- Opening Delimiter -

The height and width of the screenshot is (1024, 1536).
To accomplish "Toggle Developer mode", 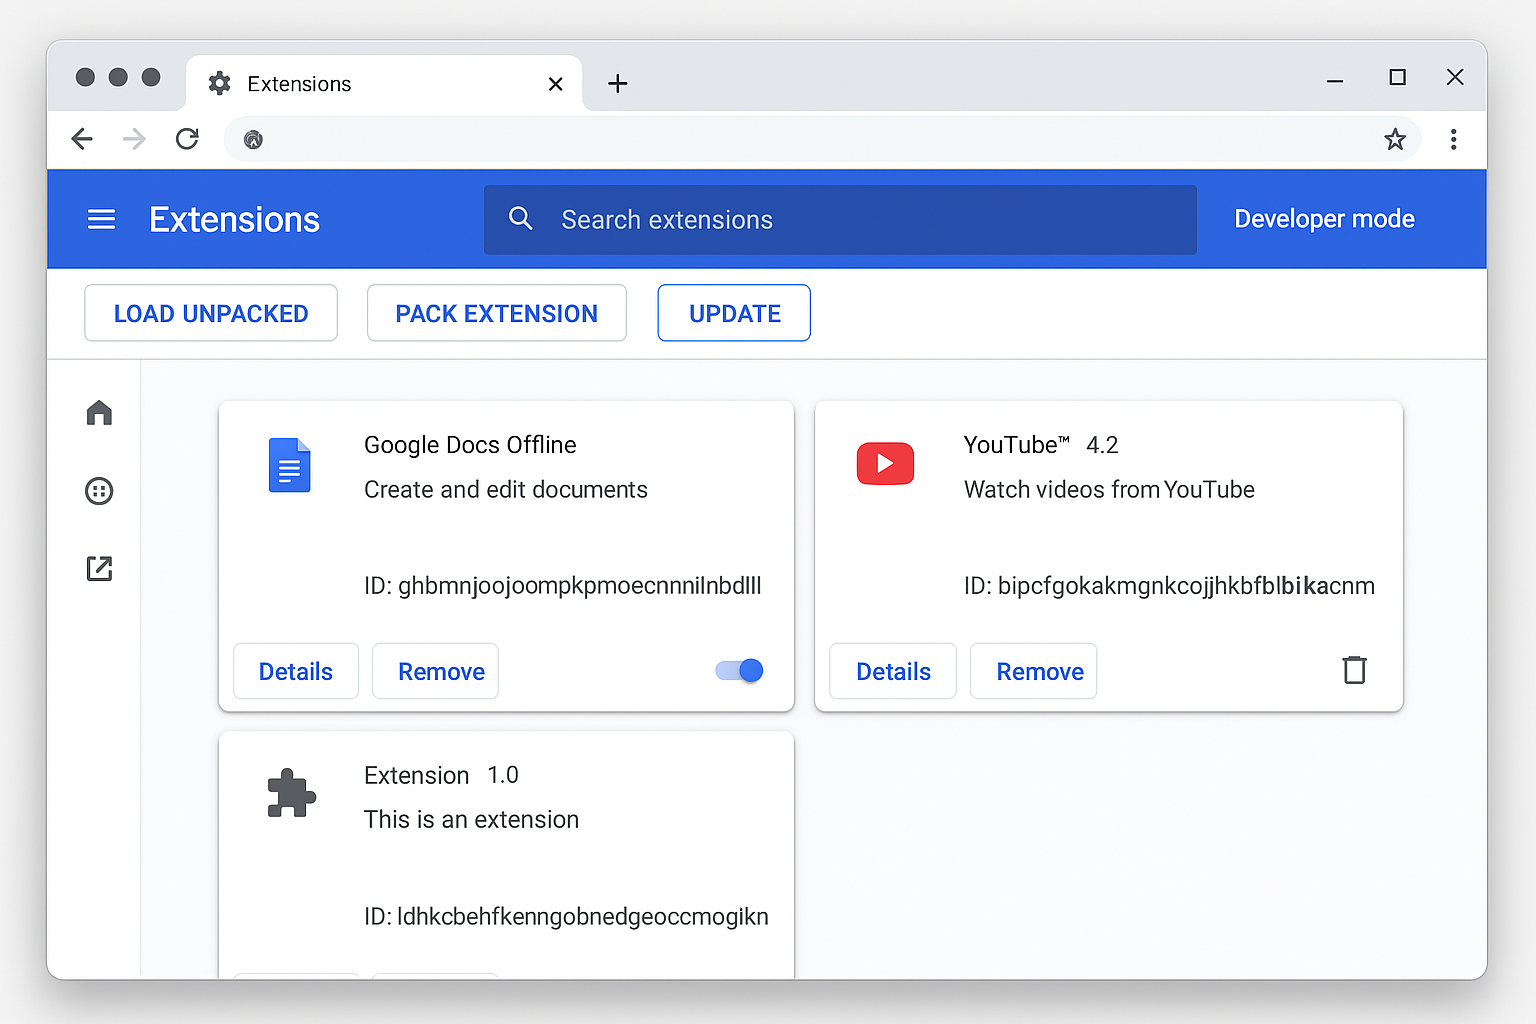I will [1324, 218].
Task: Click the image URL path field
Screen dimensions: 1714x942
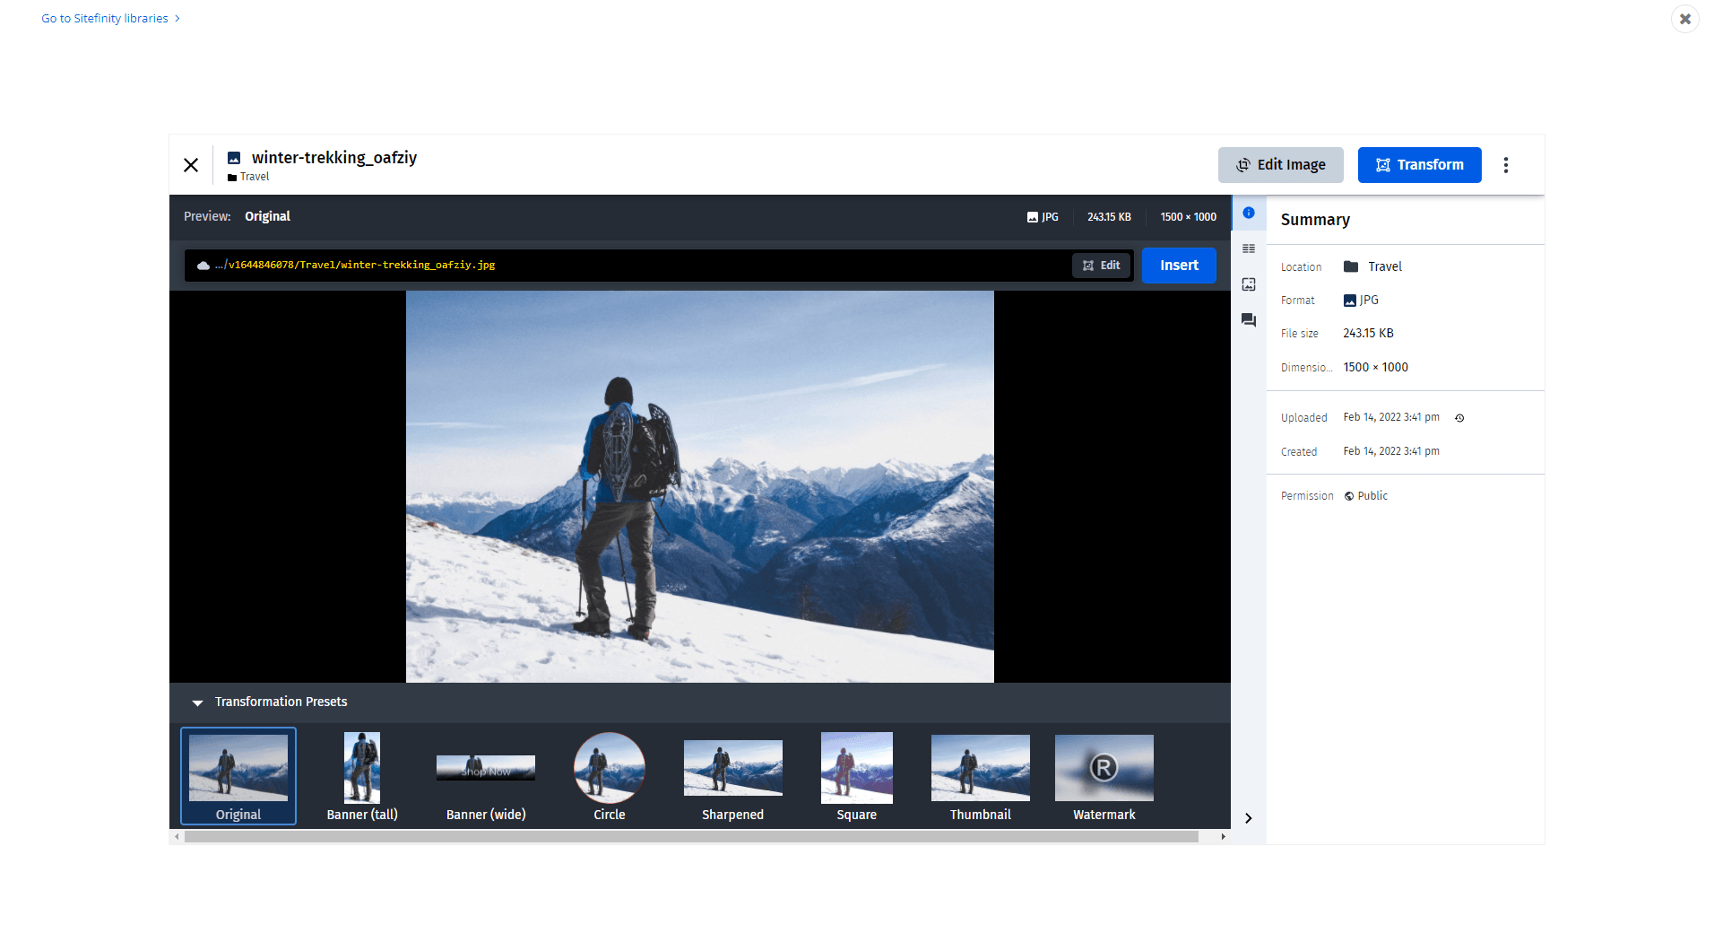Action: click(x=630, y=265)
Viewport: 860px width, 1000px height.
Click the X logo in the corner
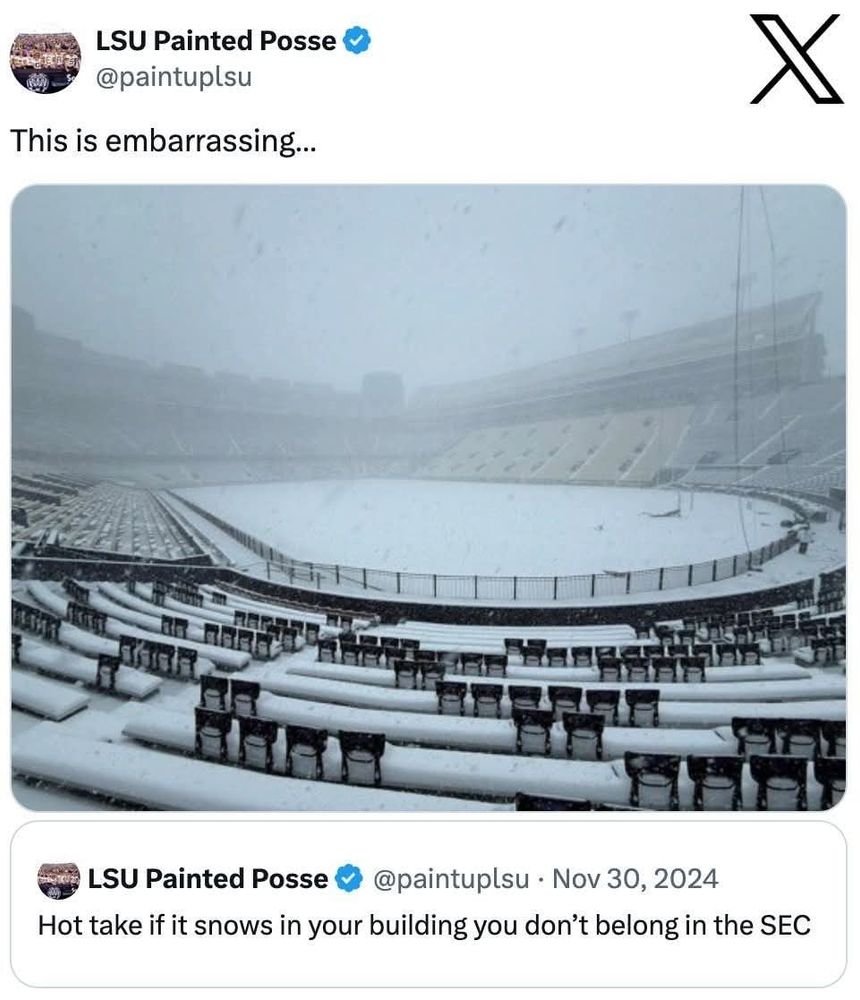coord(796,59)
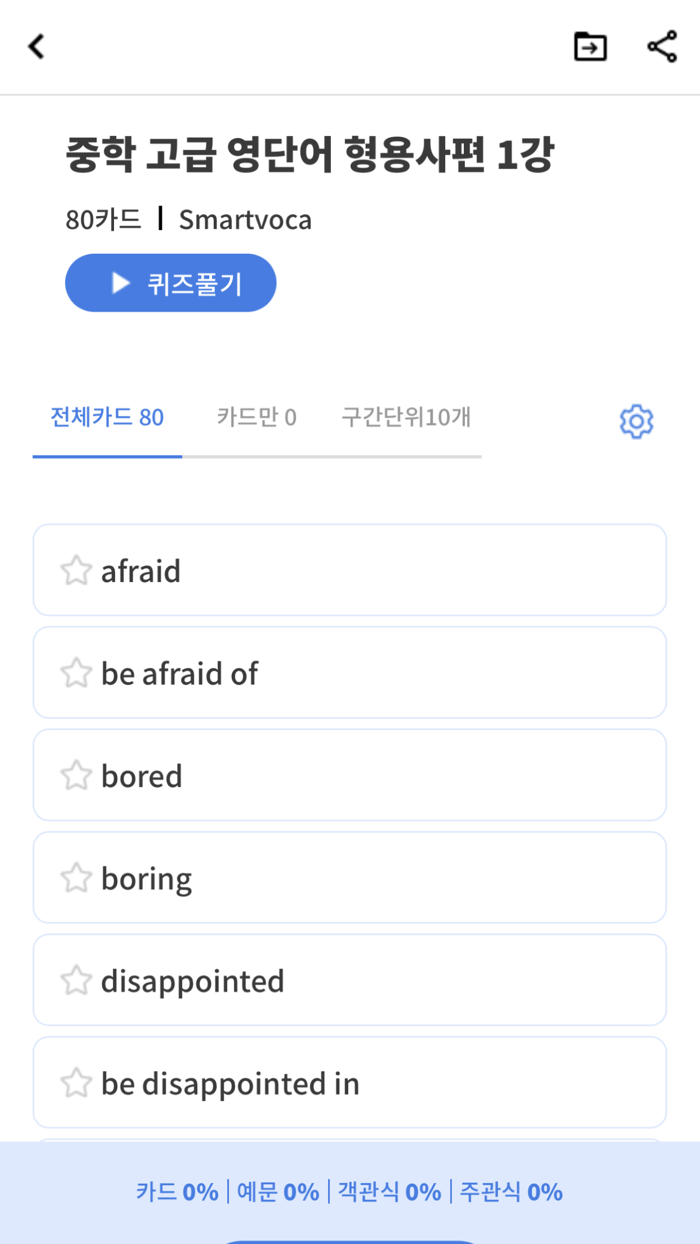Image resolution: width=700 pixels, height=1244 pixels.
Task: Star the card 'boring'
Action: (x=75, y=877)
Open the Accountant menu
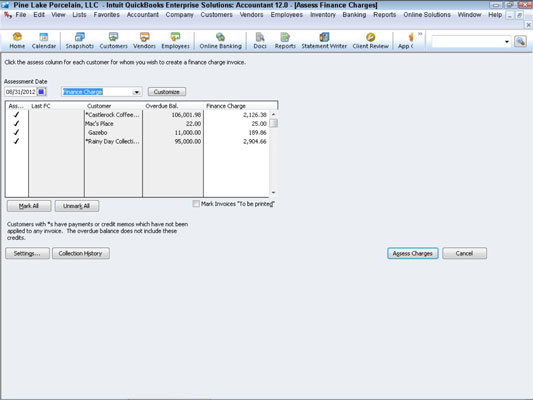The height and width of the screenshot is (400, 533). pyautogui.click(x=142, y=15)

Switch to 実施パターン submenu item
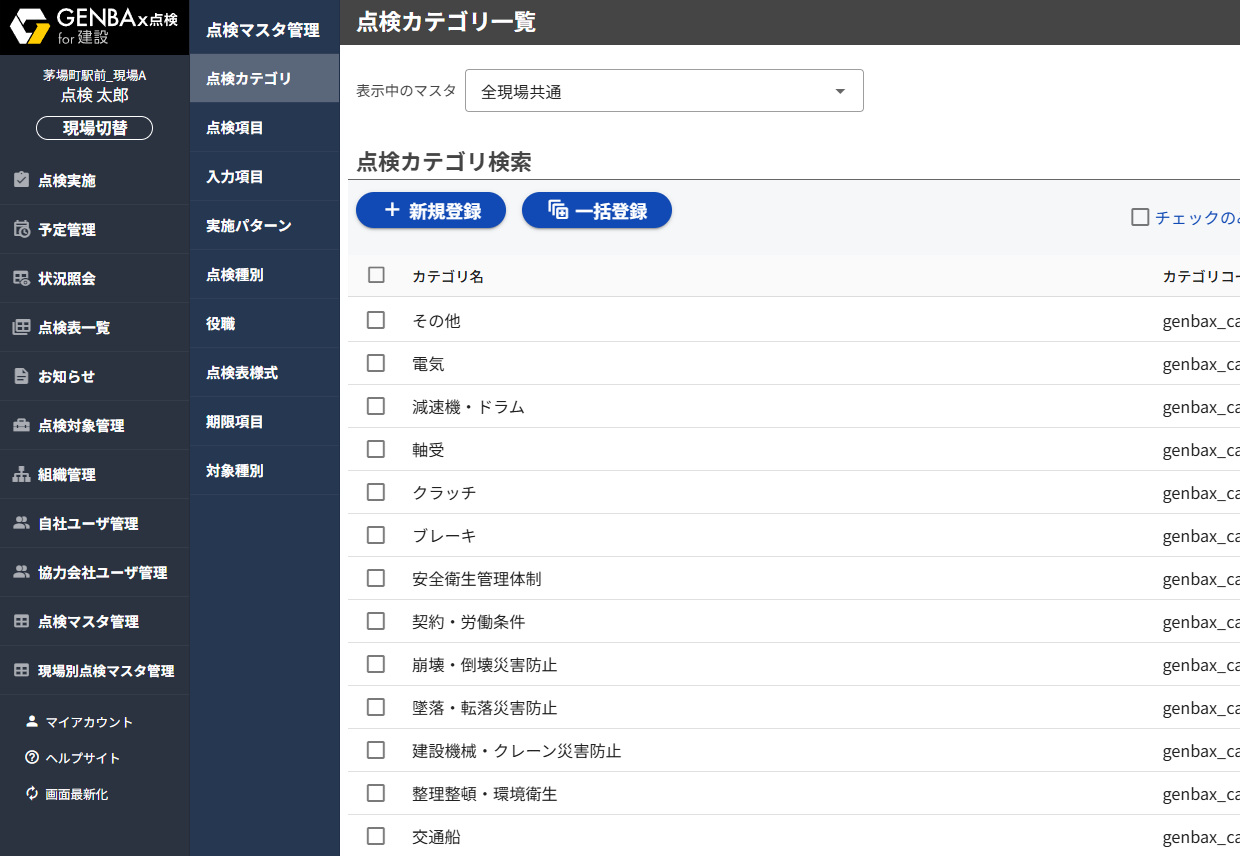tap(249, 226)
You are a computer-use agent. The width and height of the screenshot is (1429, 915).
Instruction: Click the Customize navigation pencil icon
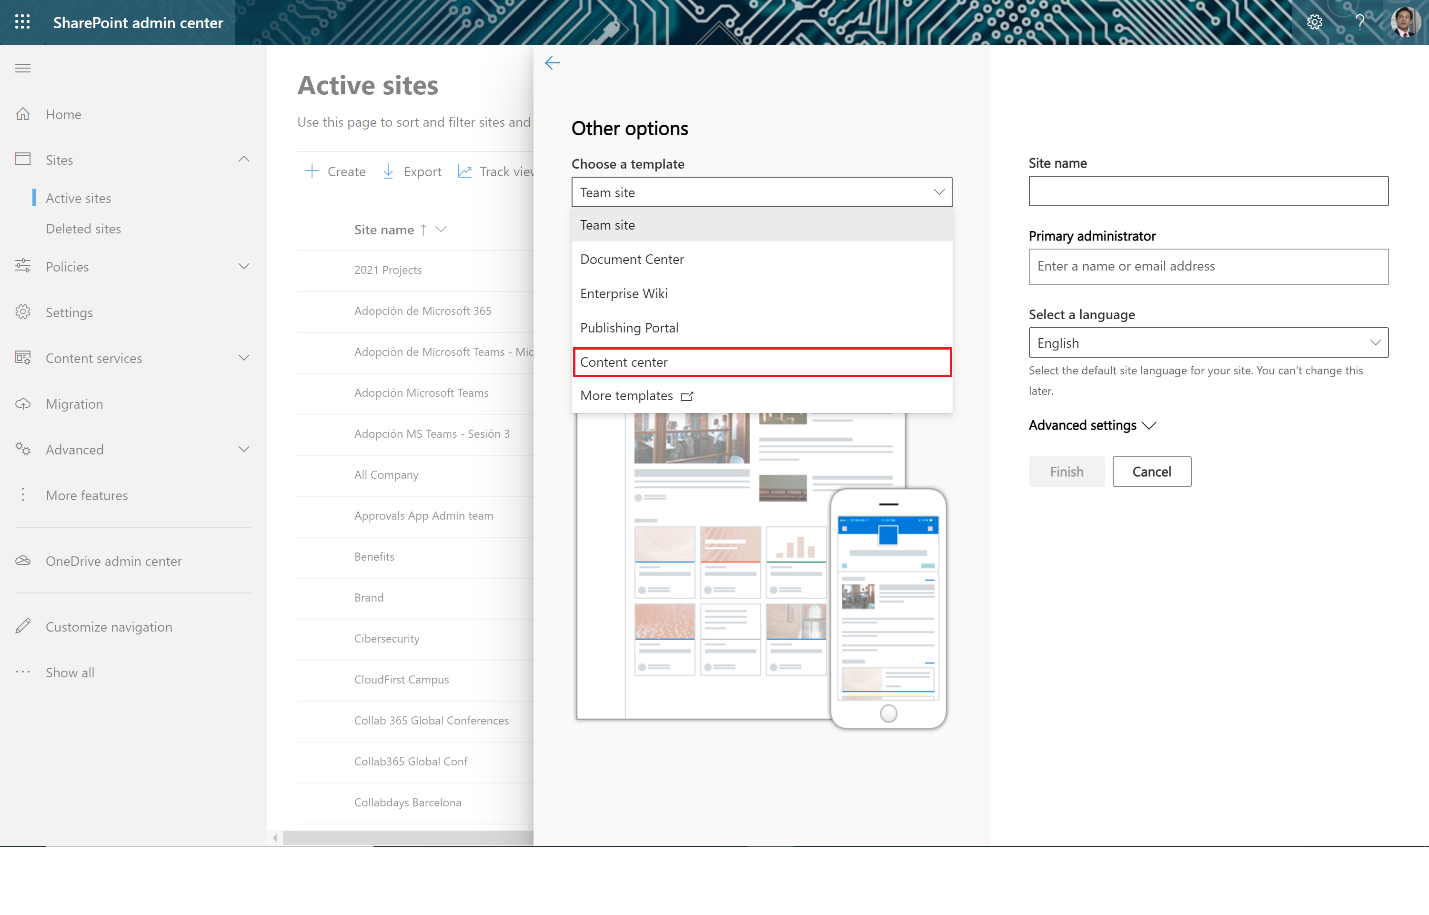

- Closing Delimiter -

## Exercise instructions
From the line that contains "Open the Accountant menu" to the final line of the material, write out each line exactly. Pictures stay out.

## Response for this exercise
Open the Accountant menu
The height and width of the screenshot is (400, 533). pyautogui.click(x=142, y=15)

Switch to 実施パターン submenu item
tap(249, 226)
You are a computer-use agent. The width and height of the screenshot is (1429, 915).
Instruction: Click the Customize navigation pencil icon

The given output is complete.